Attach arbitrary key-value metadata to the session for filtering and retrieval.

```typescript
const session = client.liveV2().startSession({
  // ... audio format ...
  custom_metadata: { call_id: "call-123", agent: "support-bot" },
});
```

---

## Combining Features

Real-time and post-processing features can be combined freely:

```typescript
const session = client.liveV2().startSession({
  model: "solaria-1",
  encoding: "wav/pcm",
  sample_rate: 16000,
  bit_depth: 16,
  channels: 1,
  realtime_processing: {
    translation: true,
    translation_config: { target_languages: ["fr"] },
    sentiment_analysis: true,
    named_entity_recognition: true,
  },
  post_processing: {
    summarization: true,
    summarization_config: { type: "bullet_points" },
    chapterization: true,
  },
});
```

Enable only what you need — each feature adds processing overhead.

---

## WebSocket Message Reference

For the full list of all WebSocket message types (including lifecycle events and acknowledgments), see [../../live-transcription/references/websocket-events.md](../../live-transcription/references/websocket-events.md).

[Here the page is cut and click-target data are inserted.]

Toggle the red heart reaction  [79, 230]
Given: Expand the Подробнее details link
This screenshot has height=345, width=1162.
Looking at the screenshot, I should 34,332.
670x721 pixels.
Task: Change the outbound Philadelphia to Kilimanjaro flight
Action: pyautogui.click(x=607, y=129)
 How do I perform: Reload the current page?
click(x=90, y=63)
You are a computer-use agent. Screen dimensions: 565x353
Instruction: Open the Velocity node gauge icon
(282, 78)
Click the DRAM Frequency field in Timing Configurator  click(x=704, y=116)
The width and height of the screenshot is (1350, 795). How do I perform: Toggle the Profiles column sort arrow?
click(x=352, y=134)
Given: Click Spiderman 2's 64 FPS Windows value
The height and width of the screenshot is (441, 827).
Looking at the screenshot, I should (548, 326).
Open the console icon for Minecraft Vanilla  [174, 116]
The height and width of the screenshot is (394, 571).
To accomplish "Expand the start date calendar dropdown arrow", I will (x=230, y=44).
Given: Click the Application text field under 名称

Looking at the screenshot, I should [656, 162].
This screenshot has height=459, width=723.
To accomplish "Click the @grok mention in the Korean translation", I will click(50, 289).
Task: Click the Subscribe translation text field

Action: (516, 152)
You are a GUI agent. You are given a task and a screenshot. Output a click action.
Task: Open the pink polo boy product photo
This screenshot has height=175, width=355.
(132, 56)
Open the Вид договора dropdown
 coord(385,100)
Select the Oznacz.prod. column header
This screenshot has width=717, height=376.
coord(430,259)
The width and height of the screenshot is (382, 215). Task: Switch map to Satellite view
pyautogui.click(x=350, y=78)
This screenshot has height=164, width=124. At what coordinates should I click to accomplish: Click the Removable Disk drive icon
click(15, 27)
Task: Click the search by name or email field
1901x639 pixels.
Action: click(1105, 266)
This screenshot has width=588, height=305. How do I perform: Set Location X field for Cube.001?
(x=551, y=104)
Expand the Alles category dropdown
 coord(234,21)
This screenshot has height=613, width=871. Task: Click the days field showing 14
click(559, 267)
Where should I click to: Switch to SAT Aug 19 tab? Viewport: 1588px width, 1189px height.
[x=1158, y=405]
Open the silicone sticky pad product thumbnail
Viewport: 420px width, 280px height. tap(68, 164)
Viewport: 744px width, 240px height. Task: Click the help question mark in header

Intelligence-related message types:

| Message type               | Group        | Trigger                                        |
| -------------------------- | ------------ | ---------------------------------------------- |
| `translation`              | Real-time    | `realtime_processing.translation`              |
| `sentiment_analysis`       | Real-time    | `realtime_processing.sentiment_analysis`       |
| `named_entity_recognition` | Real-time    | `realtime_processing.named_entity_recognition` |
| `post_summarization`       | Post-process | `post_processing.summarization`                |
| `post_chapterization`      | Post-process | `post_processing.chapterization`               |

---

## Features NOT Available in Live Mode

These features are pre-recorded only and are silently ignored if configured in a live session:

| Feature             | Pre-recorded alternative                                            |
| ------------------- | ------------------------------------------------------------------- |
| Speaker diarization | Use multi-channel audio (one speaker per channel)                   |
| PII redaction       | Implement client-side redaction on transcript text                  |
| Subtitles (SRT/VTT) | Generate from the final transcript after session ends               |
| Audio-to-LLM        | Use `GET /v2/live/:id` after session ends, then call LLM separately |

For full pre-recorded feature config, see [./pre-recorded-audio-intelligence.md](./pre-recorded-audio-intelligence.md).